Fencepost errors are also relatively easy to test for. Having a good method of generating test vectors is important.
For things like CUDA or OpenCL you're smack up against the von Neumann Bottleneck. I expect the video card makers to embrace interfaces faster than ePCI relatively soon. Like M.2NVMe .
I may get back to it, but for one thing I work on ( VST plugin convolution ), the GPP approach wins for now.
Other than that, it depends on what you mean by "massively parallel." With bog standard open/read/write/close Linux driver ioctl() and event driven things like select()/poll()/epoll() it gets quite a bit easier.
If that's not good enough, shared memory is a possibility. There are other paradigms.
When I think of libraries, I think of what's available for Fortran.
Writing libraries otherwise isn't that good of a business model. Open source libraries are only as good as the people who steer them.
The "boost" library quite should be a wonderful thing; it is , sometimes but more often it's just a whacking great overhead.

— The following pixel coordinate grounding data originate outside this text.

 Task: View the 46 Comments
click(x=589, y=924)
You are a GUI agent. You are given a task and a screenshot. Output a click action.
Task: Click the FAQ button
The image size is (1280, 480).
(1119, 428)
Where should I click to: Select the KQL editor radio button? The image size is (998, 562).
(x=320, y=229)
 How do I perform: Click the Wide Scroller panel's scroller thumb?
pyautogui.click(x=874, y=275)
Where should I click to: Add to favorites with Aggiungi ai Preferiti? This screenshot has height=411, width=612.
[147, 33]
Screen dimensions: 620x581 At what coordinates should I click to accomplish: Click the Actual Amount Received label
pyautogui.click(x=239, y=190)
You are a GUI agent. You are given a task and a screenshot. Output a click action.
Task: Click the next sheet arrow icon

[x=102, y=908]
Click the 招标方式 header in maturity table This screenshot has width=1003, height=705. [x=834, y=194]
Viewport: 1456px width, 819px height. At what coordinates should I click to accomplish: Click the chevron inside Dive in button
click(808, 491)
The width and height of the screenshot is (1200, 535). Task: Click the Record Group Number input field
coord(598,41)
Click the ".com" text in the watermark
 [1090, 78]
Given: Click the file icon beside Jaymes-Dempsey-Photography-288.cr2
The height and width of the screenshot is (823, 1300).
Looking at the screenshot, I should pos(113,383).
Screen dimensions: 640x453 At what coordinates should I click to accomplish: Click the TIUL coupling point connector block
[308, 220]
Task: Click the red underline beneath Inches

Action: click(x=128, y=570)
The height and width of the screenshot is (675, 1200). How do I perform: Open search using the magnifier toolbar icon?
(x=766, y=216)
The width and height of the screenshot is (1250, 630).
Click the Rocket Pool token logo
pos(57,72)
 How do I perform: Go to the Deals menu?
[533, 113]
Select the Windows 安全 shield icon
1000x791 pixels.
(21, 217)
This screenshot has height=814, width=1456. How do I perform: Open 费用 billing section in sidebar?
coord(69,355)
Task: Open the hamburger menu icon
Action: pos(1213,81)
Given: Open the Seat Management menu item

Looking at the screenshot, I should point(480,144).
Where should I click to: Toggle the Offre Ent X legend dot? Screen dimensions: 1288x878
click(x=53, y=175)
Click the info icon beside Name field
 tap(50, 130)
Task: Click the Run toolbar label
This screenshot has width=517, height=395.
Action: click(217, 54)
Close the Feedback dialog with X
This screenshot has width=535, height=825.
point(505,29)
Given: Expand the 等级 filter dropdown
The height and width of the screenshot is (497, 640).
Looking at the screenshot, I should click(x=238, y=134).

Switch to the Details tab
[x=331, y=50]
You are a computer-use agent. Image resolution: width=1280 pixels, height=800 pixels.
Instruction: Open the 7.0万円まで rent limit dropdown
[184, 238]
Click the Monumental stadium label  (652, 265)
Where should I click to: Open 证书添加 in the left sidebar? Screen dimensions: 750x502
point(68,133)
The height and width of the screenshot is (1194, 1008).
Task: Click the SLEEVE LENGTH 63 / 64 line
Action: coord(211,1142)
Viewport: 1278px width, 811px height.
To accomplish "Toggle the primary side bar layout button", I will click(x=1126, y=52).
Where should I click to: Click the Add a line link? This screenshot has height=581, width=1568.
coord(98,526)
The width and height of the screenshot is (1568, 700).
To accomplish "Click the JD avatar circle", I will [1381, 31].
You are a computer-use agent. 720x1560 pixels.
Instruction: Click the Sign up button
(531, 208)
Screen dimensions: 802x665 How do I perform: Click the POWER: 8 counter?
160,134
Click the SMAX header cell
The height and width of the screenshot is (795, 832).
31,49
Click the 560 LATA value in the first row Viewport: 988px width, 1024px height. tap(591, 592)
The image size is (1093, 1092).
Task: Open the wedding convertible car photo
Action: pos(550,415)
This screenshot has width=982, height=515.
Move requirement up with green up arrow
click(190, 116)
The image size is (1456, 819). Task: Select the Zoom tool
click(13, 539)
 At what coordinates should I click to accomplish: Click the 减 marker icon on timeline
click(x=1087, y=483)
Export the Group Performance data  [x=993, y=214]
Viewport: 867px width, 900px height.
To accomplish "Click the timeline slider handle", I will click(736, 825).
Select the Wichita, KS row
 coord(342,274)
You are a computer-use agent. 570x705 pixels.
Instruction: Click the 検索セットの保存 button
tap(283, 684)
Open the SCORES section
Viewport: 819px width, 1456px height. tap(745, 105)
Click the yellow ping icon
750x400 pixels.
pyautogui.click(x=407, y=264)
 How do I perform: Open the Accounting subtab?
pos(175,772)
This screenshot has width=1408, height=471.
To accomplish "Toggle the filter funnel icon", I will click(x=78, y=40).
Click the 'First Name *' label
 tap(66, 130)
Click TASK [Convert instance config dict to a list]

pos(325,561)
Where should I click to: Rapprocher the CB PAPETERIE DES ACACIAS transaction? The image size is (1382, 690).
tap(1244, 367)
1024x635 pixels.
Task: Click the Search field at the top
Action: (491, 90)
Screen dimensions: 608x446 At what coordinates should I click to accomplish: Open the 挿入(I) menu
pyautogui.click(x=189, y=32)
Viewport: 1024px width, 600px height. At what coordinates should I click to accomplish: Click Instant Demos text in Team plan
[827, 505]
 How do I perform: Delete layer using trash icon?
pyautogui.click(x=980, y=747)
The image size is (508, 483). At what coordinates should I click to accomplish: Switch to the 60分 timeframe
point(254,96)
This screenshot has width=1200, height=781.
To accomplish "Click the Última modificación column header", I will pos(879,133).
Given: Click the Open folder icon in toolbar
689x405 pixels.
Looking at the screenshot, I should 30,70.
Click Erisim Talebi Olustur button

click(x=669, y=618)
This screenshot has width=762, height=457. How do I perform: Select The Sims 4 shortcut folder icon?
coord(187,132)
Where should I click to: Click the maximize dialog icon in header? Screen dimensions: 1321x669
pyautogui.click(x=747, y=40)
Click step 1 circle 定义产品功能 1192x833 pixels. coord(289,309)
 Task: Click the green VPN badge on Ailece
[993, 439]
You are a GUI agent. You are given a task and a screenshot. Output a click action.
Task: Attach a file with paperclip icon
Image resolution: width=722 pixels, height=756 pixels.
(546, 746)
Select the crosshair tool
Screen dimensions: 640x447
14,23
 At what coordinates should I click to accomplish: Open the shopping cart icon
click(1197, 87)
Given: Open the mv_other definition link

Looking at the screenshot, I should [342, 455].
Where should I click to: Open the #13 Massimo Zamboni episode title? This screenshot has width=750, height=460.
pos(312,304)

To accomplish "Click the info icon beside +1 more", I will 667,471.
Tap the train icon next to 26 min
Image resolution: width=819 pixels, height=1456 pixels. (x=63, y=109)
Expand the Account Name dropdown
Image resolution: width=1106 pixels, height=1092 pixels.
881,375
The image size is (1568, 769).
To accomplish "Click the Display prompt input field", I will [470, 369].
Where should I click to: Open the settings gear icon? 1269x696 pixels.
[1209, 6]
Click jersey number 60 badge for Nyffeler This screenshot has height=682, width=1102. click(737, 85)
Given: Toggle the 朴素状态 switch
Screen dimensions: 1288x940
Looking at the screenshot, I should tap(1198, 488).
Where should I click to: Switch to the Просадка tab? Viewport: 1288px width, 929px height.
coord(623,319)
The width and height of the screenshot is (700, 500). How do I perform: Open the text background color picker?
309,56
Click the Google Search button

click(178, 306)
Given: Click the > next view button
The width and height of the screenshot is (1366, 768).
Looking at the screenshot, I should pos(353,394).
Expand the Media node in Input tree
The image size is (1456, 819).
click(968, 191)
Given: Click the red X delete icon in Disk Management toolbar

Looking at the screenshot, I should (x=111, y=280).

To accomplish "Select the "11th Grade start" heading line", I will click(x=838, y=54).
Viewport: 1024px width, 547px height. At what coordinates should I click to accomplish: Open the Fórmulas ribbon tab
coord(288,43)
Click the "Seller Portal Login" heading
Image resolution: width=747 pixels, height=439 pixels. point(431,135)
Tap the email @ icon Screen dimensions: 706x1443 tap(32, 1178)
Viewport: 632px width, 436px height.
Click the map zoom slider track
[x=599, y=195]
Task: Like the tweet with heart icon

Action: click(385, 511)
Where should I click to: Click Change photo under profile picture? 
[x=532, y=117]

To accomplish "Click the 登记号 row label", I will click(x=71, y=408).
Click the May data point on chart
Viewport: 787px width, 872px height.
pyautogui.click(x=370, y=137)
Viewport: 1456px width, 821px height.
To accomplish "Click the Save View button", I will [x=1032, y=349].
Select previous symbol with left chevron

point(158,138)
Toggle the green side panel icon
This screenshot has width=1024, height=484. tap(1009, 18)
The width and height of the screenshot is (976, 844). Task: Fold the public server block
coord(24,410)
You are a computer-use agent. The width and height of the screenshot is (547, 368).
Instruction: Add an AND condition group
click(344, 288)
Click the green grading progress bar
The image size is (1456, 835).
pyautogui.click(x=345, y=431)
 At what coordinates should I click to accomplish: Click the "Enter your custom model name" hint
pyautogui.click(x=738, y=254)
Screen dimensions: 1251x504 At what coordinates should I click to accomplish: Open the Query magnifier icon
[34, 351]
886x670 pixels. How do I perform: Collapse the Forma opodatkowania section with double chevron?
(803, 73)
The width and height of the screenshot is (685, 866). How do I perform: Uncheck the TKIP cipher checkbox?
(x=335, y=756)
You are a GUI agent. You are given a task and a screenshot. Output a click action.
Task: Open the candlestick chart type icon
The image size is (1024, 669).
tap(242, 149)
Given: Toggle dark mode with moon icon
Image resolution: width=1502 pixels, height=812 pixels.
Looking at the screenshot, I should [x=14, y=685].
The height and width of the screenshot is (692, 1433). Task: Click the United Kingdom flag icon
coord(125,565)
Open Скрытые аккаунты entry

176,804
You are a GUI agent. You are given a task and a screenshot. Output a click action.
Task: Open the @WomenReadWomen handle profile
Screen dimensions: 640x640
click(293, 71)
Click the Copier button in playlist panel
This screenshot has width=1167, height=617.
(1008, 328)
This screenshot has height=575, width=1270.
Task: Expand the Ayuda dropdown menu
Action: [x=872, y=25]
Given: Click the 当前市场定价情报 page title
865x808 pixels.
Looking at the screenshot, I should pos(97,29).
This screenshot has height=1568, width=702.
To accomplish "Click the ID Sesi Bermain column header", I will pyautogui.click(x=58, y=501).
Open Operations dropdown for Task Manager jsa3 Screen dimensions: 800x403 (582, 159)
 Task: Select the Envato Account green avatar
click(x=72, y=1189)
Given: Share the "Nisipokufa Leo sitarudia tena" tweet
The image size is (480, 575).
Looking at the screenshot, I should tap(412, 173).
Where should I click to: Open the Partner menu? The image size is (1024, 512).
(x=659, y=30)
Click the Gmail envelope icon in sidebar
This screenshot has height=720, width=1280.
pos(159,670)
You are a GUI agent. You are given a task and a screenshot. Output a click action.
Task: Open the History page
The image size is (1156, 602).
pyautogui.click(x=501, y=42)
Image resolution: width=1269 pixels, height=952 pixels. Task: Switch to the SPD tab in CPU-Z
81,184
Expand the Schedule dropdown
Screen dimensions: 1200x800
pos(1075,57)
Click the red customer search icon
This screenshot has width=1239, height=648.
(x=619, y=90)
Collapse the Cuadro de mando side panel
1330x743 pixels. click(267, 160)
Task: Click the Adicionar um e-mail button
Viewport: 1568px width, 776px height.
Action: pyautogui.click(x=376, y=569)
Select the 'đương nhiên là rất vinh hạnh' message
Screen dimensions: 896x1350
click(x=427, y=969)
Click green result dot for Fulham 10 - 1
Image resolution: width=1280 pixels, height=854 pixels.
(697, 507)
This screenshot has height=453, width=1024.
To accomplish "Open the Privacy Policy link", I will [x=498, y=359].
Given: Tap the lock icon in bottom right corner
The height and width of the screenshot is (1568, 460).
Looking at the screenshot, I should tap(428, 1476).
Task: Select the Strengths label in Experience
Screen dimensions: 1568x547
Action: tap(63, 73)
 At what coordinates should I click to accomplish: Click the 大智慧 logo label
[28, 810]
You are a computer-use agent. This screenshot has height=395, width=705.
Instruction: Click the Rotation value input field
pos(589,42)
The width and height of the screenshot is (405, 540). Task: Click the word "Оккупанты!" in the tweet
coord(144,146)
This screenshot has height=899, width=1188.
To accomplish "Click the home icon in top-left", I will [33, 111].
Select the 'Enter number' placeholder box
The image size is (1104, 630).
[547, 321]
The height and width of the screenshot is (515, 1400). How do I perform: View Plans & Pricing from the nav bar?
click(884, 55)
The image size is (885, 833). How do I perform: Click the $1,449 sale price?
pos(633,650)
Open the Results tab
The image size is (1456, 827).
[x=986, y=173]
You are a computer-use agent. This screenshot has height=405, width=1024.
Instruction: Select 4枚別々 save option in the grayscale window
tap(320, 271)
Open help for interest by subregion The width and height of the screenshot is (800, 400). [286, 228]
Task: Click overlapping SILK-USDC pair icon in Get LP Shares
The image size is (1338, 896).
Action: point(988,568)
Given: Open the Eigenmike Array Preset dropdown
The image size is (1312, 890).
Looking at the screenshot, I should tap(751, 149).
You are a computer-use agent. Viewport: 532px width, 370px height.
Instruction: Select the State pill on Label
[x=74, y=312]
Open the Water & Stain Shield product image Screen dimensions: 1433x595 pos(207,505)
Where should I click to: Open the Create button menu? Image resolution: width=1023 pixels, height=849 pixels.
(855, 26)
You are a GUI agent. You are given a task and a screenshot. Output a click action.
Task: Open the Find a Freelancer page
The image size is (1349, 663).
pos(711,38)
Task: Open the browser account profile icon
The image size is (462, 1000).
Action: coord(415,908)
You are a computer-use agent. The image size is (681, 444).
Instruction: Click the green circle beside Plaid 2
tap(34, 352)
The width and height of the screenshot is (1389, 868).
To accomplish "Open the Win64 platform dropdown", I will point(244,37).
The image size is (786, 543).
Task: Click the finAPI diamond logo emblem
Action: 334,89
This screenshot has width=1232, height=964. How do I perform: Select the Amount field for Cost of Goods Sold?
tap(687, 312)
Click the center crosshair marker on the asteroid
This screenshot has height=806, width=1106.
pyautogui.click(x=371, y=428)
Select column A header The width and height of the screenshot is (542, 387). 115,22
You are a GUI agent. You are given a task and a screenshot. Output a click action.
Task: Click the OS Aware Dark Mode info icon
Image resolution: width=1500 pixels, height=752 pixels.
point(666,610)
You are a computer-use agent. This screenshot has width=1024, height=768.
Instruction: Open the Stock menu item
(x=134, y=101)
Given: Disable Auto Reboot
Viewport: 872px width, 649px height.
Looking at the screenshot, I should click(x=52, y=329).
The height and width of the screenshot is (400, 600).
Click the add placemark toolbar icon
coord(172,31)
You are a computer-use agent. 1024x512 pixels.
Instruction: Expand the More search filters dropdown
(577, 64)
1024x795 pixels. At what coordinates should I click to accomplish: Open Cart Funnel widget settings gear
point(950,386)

But it's not like there are healthy markets around for "bolt makers" in software. And there's got to be a limit to how good the tools actually are. Turns out I can start using CLANG at home; I'll see how impressive it is.
The problem in software is pretty simple 0 half the practitioners have been doing it less than five years. Throw in the distractions of developing for the Web and it's even worse.